→ Exercise brief: Search the data below for the string "width" and copy all lines where it shows up.
**** Material shown ****
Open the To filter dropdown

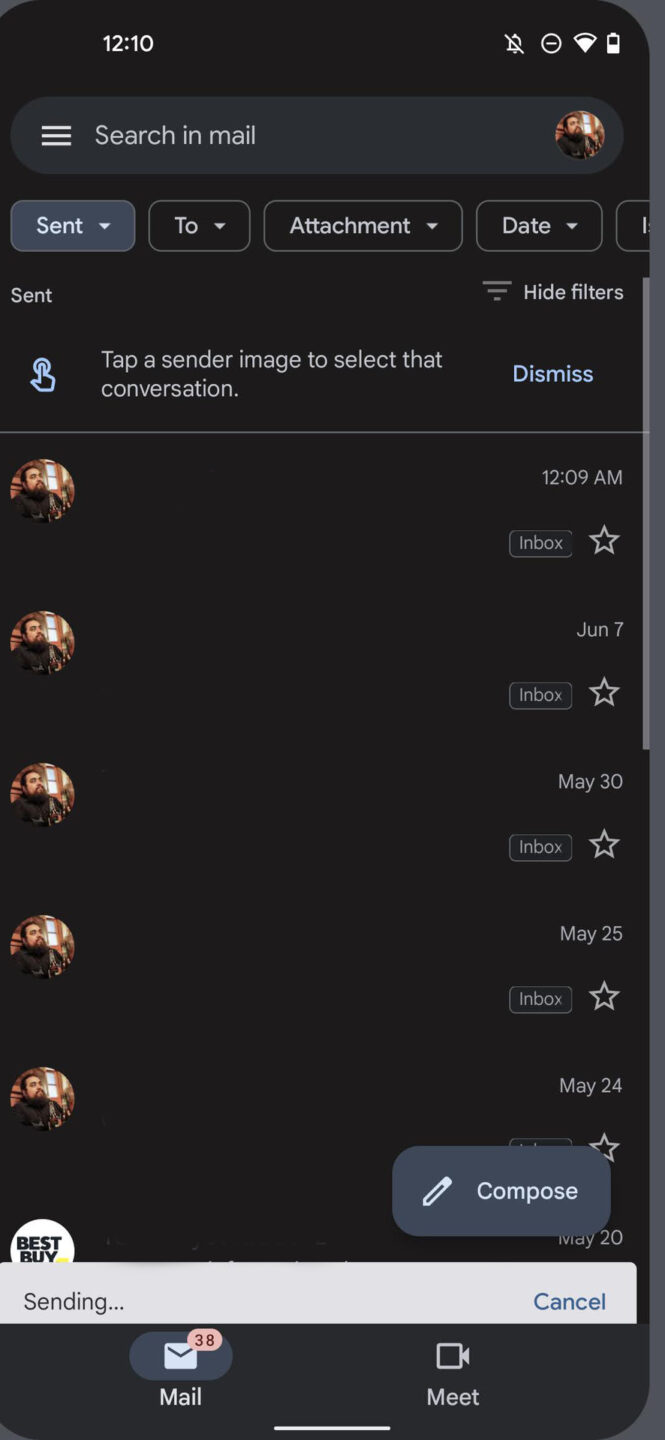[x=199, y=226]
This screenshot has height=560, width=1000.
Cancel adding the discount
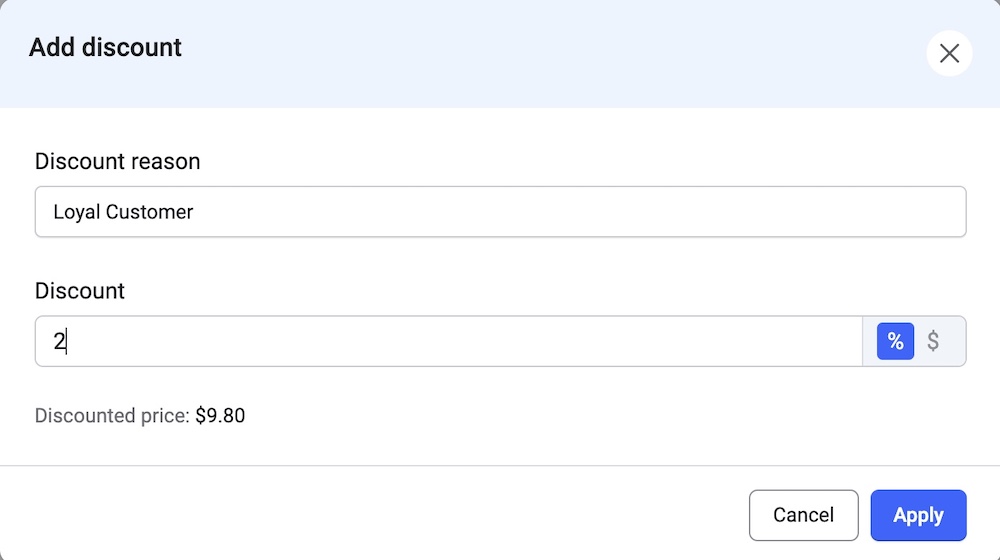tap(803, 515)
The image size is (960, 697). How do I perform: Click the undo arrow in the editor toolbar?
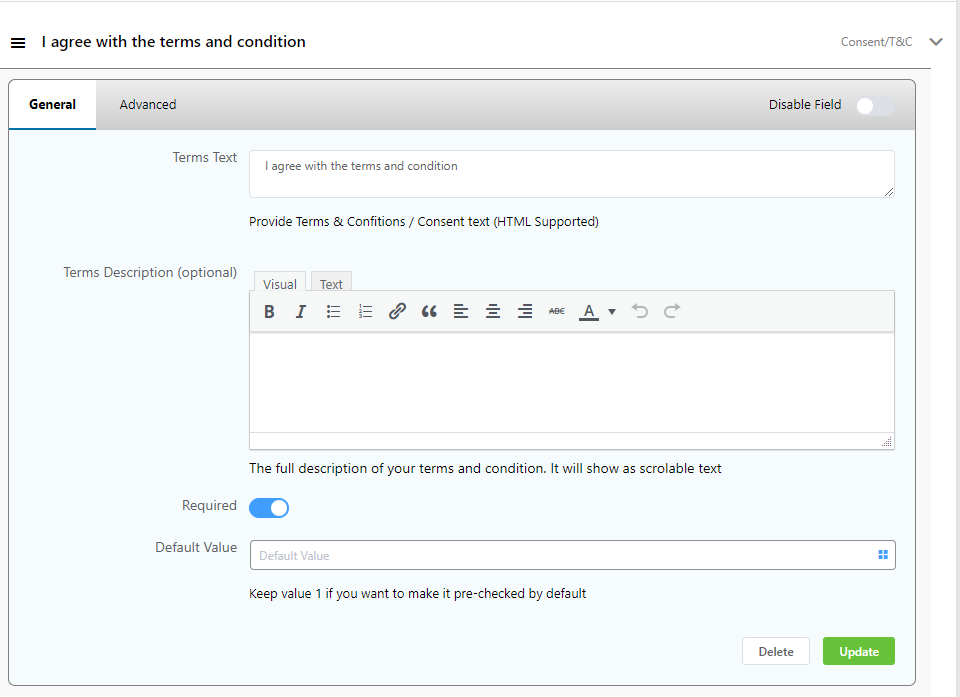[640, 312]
****
**** Material shown ****
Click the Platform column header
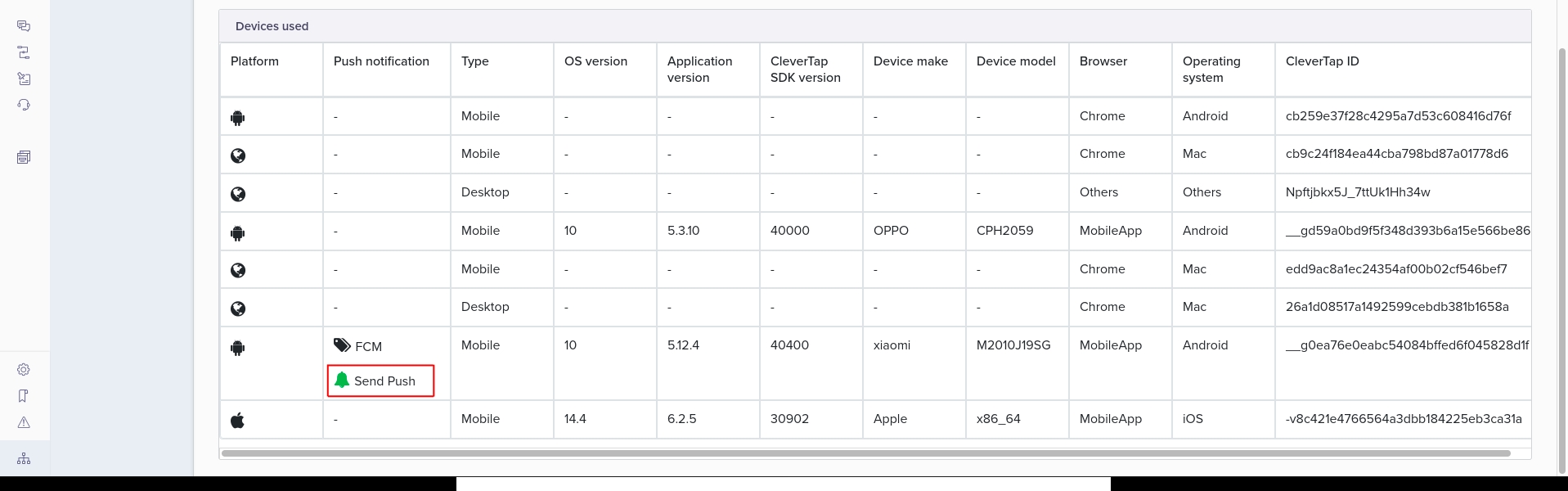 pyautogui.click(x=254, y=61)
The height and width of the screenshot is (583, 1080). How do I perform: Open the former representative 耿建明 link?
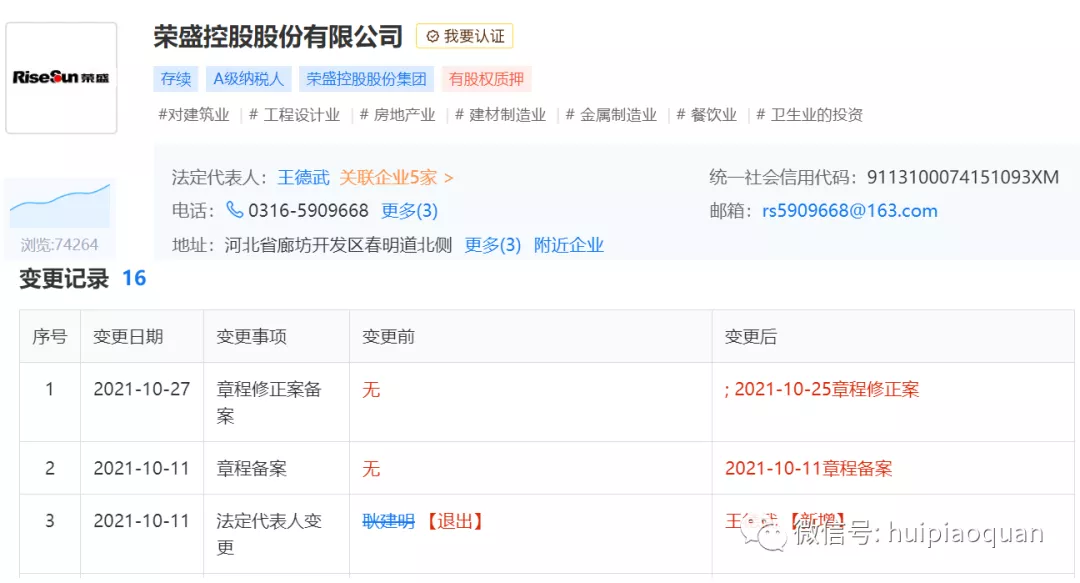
****
→ Solution:
This screenshot has height=560, width=1000.
The height and width of the screenshot is (583, 1080). How do I perform: Open the former representative 耿建明 link?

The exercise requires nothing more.